By capitalizing on humor, colorful visuals and a rich musical background, Brother Bear deals effectively with such important themes as brotherhood and man's bond with nature. It's a playful flick with an almost spiritual message. However, some scenes may be a bit scary for toddlers. I remember a time in my own childhood when there was nothing more frightening than the thought of a huge bear growling and showing its sharp teeth and claws. Still, the little ones should perk right up when Koda (Jeremy Suarez's voice), a darling bear cub, enters the picture. He's the one who helps our hero (voiced by Joaquin Phoenix) discover what it's like to walk in someone else's shoes - er, paws.
Most of the humor in Brother Bear comes from a pair of very amusing but misguided moose -- voiced by Rick Moranis (Honey I Shrunk the Kids) and Dave Thomas (TV's Grace under Fire). Their version of the "I Spy" game is simply hilarious. Two rams who can't stop yelling back at a mountain echo are almost as funny. Although animation artistry gives the film a three-dimensional feel while showcasing breathtaking vistas, it's the music that impressed me the most here.
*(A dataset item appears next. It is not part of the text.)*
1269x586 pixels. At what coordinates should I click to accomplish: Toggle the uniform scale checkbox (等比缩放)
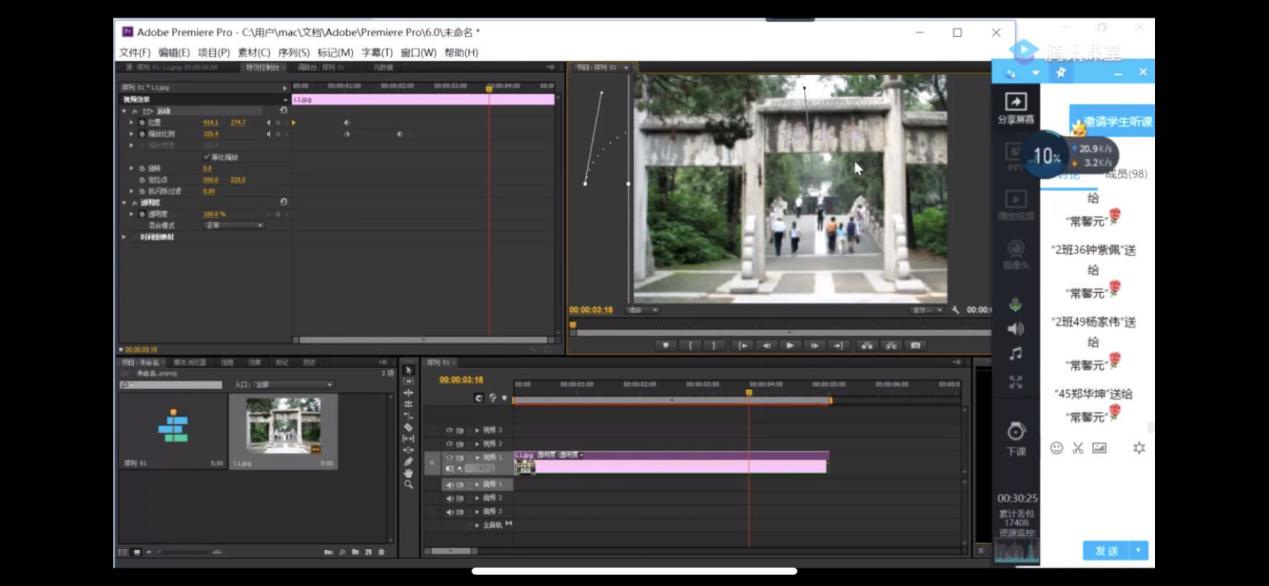(x=207, y=157)
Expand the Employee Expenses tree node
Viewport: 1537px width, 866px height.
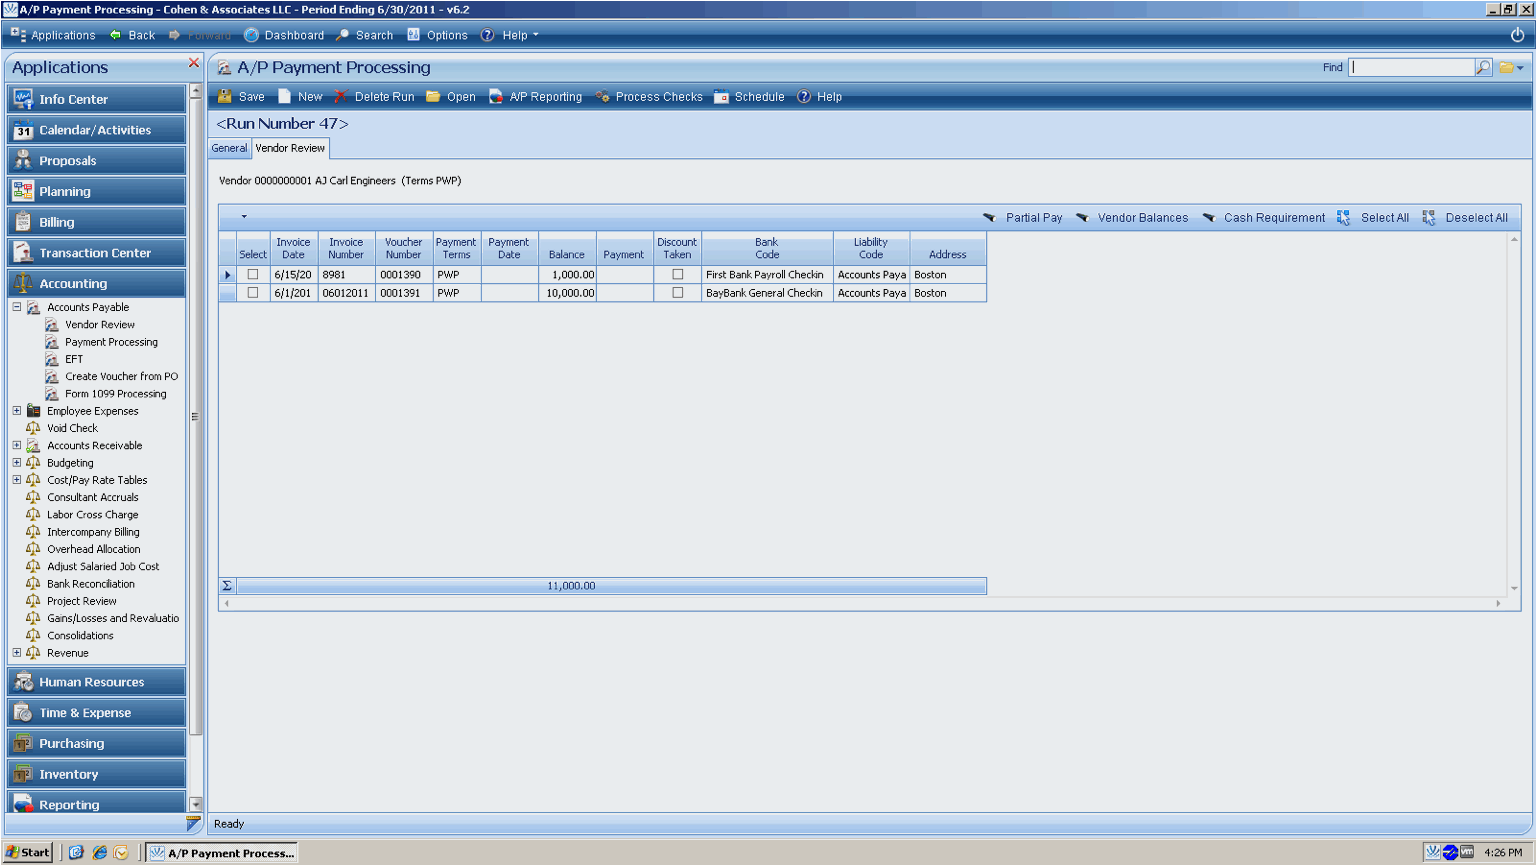[x=17, y=411]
Phil Collins, working with Mark Mancina, composed the inspiring score; exciting Tina Turner belts out "Great Spirits;" the Bulgarian Women's Choir and the Blind Boys from Alabama sing rousing numbers that enhance the movie with a wonderful blending of diverse musical styles.
Brother Bear's 2-Disc DVD includes fascinating information about the movie's collaborative songwriting process. In "Paths of Discovery: The Making of Brother Bear," Collins, who never wrote a film score before, explains how important Mancina's help was to the finished product and why certain instruments were chosen for various numbers. Artists, voice actors and directors also tell how they felt about their own contributions to the movie.
Other bonus features should provide fun for the entire family. "Koda's Outtakes" may not be any threat to Jackie Chan's tradition, but watching them made me laugh out loud. Rounding out this jam-packed home entertainment package are deleted scenes, a new song, a Phil Collins music video, comic commentary by the moose pair, and two games (Find Your Totem and Bone Puzzle). It's another must-have for Disney fans.
(Released by Walt Disney Home Entertainment and rated "G." DVD bonus features unrated.)